Tuttavia non va taciuto che il modesto livello di efficienza dell’Amministrazione italiana svilisce il ruolo del pubblico dipendente, lo dipinge sovente come un “fannullone”, in tal modo allontanando i migliori delle nuove generazioni. Complice anche il trattamento economico non sempre adeguato a remunerare elevate professionalità. Basti pensare agli insegnanti.

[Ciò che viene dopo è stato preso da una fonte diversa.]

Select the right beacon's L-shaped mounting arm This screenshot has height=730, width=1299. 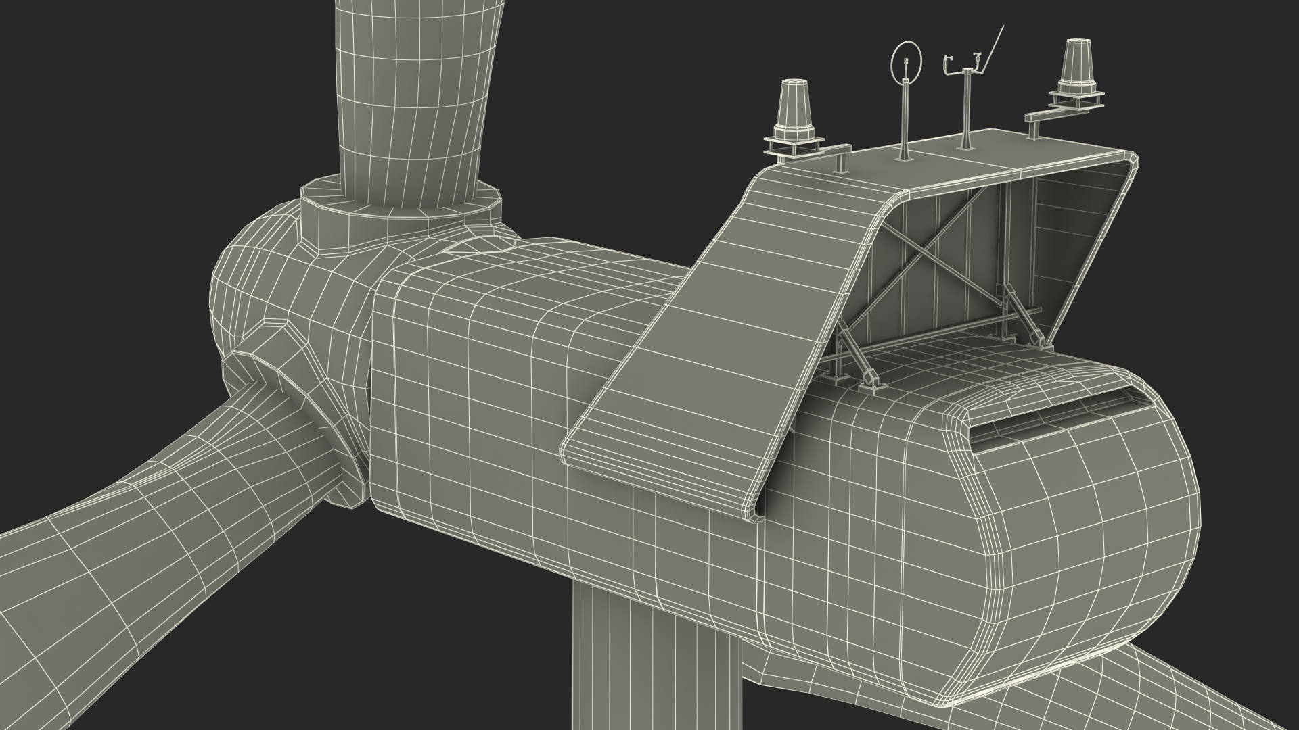[x=1055, y=114]
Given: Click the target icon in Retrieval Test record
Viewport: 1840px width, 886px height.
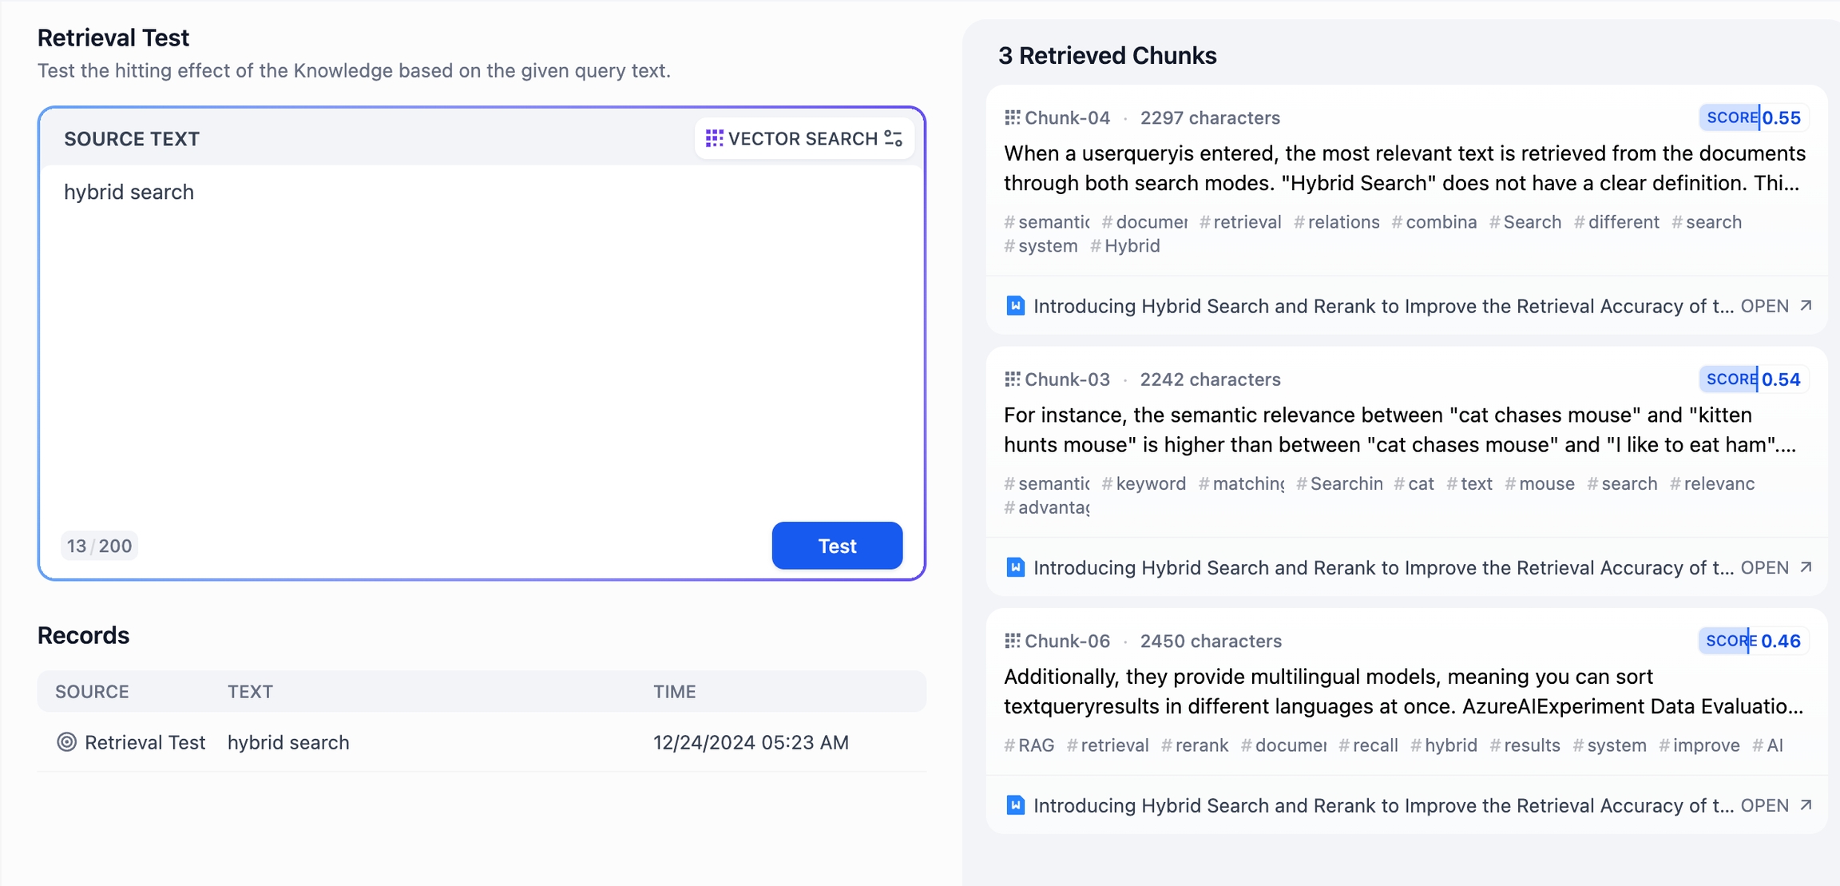Looking at the screenshot, I should pos(67,742).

Riusciranno Renzi ed il Ministro Madia a restituire prestigio ed efficienza alla funzione pubblica? Non giovano certo le prime indiscrezioni sulle scelte allo studio, come l’esodo indiscriminato e forzato, che priverebbe i nostri uffici di importanti esperienze formatesi nel tempo, attraverso gli insegnamenti trasferiti dai più anziani ai più giovani in un continuum virtuoso che caratterizza tutti i luoghi di lavoro.
Contemporaneamente la riforma richiede la revisione dell’organizzazione con individuazione delle funzioni dirigenziali e di quelle dei quadri, categorie professionali che negli ultimi anni sono state in vario modo mortificate. I dirigenti in molte amministrazioni sono troppi, preposti a strutture modeste con attribuzioni di scarso rilievo. I quadri, i funzionari non sono più il corpo dal quale si reclutano i dirigenti dopo una esperienza sul campo in ruoli rilevanti.
La politica del divide et impera ha moltiplicato gli uffici dirigenziali conseguentemente di ridotte competenze. Gli addetti hanno accettato di perdere competenze a fronte di una qualifica dirigenziale che soddisfa la loro vanità a nulla rilevando che quel ruolo sia poco più di un biglietto da visita.
Questa politica ha interessato anche i vertici militari. Abbondano i generali di corpo d’armata o di divisione laddove un tempo quelle funzioni erano attribuite ad ufficiali di rango inferiore.
In conclusione la P.A. va ripensata, quanto ad attribuzioni ed a procedure arruolando i migliori professionisti dei vari settori. Solo così è possibile restituire efficacia all’attività delle pubbliche amministrazioni e farne uno strumento efficace di governo per realizzare le politiche pubbliche alle quali i governi affidano la realizzazione dell’indirizzo politico approvato in sede elettorale.
Riuscirà Renzi in questa opera fondamentale per assicurare sviluppo economico e sociale? Le prime dichiarazioni dicono di una scarsa conoscenza del fenomeno P.A. con conseguente difficoltà di imboccare la strada della riforma che i cittadini attendono da tempo. Che richiede certamente tempo. Ma chi se ne intende sa che si può procedere per tappe ravvicinate modificando rapidamente alcune regole che costituiscono un impaccio inutile per cittadini ed imprese, così dando immediatamente il senso dell’innovazione.
Riuscirà Renzi? Ce lo auguriamo fortemente.